Clarence is a 1922 American silent comedy drama, based on the 1919 play by Booth Tarkington, produced by Famous Players-Lasky and distributed through Paramount Pictures. It was directed by William C. deMille and starred Wallace Reid in his penultimate screen appearance.

In E.J. Fleming's 2007 biography of Wallace Reid, it is stated that many in Reid's neighborhood, including Rudolph Valentino, remembered that Reid kept the neighborhood awake playing his saxophone. It is not stated whether Reid was honing his skills for this film or just enjoying some leisure.

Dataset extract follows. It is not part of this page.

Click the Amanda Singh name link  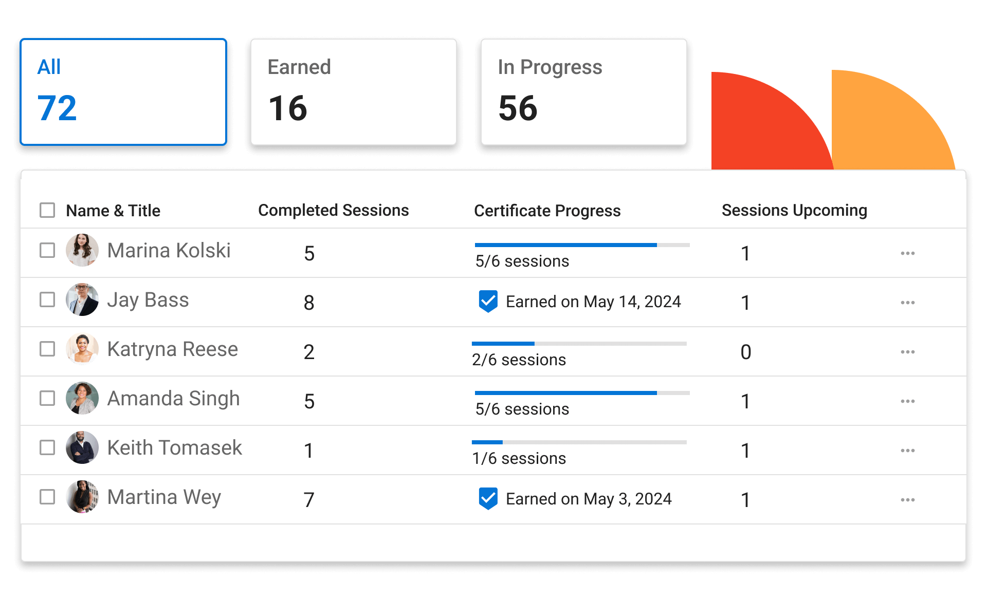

The film is now considered a lost film.

Cast
Wallace Reid as Clarence Smith
Agnes Ayres as Violet Pinney
May McAvoy as Cora Wheeler
Kathlyn Williams as Mrs. Wheeler
Edward Martindel as Mr. Wheeler
Robert Agnew as Bobby Wheeler
Adolphe Menjou as Hubert Stem
Bertram Johns as Dinwiddie
Dorothy Gordon as Della
Mayme Kelso as Mrs. Martin

Plot
The father of a quirky family, the Wheelers, hires an ex-soldier, Clarence (Reid), as a handyman. Clarence falls for the family's governess, Violet (Ayres).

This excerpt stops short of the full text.